I like the "see also" list there. It includes "Duck test":
The duck test is a form of abductive reasoning. This is its usual expression:
If it looks like a duck, swims like a duck, and quacks like a duck, then it probably is a duck...
Indiana poet James Whitcomb Riley (1849–1916) may have coined the phrase when he wrote:
When I see a bird that walks like a duck and swims like a duck and quacks like a duck, I call that bird a duck.
A common variation of the wording of the phrase may have originated much later with Emil Mazey, secretary-treasurer of the United Auto Workers, at a labor meeting in 1946 accusing a person of being a communist:
I can't prove you are a Communist. But when I see a bird that quacks like a duck, walks like a duck, has feathers and webbed feet and associates with ducks—I'm certainly going to assume that he is a duck.
The term was later popularized in the United States by Richard Cunningham Patterson Jr., United States ambassador to Guatemala in 1950 during the Cold War, who used the phrase when he accused the Jacobo Arbenz Guzmán government of being Communist. Patterson explained his reasoning as follows:
Suppose you see a bird walking around in a farm yard. This bird has no label that says 'duck'. But the bird certainly looks like a duck. Also, he goes to the pond and you notice that he swims like a duck. Then he opens his beak and quacks like a duck.

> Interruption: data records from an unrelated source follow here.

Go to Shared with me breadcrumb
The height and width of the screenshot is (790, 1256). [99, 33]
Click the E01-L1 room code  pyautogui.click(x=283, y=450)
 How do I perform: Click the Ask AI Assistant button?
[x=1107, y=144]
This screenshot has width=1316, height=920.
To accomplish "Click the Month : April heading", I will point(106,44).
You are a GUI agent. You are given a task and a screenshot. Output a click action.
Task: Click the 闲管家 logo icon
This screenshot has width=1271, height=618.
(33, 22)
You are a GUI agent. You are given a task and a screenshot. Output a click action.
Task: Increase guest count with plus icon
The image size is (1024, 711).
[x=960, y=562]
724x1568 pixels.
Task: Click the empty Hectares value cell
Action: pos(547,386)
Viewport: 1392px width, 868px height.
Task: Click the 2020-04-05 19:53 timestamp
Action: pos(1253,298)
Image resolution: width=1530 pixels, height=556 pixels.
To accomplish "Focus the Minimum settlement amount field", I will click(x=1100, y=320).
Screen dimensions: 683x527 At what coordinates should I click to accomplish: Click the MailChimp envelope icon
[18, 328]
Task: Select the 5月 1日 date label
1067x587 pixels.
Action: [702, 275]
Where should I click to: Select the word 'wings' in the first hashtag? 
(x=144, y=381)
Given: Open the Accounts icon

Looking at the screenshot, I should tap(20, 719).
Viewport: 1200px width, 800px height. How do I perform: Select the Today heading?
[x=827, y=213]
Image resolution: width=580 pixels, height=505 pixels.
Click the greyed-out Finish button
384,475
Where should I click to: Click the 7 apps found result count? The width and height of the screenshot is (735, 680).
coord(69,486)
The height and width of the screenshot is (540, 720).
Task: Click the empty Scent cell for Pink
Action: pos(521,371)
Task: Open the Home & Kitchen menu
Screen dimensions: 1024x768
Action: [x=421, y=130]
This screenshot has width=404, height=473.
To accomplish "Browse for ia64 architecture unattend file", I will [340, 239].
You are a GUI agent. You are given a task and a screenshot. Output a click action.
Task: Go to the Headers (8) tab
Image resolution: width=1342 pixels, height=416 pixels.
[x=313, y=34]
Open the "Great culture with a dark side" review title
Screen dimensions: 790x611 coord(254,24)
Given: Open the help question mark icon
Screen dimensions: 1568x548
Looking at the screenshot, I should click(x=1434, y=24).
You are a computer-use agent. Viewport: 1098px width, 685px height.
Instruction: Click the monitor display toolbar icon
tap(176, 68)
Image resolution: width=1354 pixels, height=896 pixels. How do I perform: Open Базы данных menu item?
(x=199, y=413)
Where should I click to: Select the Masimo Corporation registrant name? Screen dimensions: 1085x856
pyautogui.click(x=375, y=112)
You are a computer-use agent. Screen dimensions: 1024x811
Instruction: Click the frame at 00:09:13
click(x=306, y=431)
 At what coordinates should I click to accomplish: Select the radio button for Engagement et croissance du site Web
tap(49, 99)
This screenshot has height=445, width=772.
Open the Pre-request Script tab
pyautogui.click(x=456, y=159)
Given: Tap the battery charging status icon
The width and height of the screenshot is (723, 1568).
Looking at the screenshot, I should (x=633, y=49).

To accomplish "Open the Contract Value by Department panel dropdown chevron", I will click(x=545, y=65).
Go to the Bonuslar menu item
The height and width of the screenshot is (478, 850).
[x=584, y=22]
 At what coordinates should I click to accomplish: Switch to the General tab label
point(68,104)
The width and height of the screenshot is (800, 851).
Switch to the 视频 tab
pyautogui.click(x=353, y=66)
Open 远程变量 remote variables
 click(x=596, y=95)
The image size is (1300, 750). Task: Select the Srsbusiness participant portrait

Well, by this time you have probably reached the conclusion that the bird is a duck, whether he's wearing a label or not....
Douglas Adams parodied this test in his book Dirk Gently's Holistic Detective Agency:
If it looks like a duck, and quacks like a duck, we have at least to consider the possibility that we have a small aquatic bird of the family Anatidae on our hands....
The Liskov Substitution Principle in computer science is sometimes expressed as a counter-example to the duck test:
If it looks like a duck and quacks like a duck but it needs batteries, you probably have the wrong abstraction....


Thus articles "Tarantino’s love letter to a lost cinematic age is one that, seemingly without awareness, celebrates white-male stardom (and behind-the-scenes command) at the expense of everyone else."

that is all articles "Tarantino’s love letter to a lost cinematic age is one that, seemingly without awareness, celebrates white-male stardom (and behind-the-scenes command) at the expense of everyone else." This time, hopefully can provide benefits to all of you. Okay, see you in another article posting.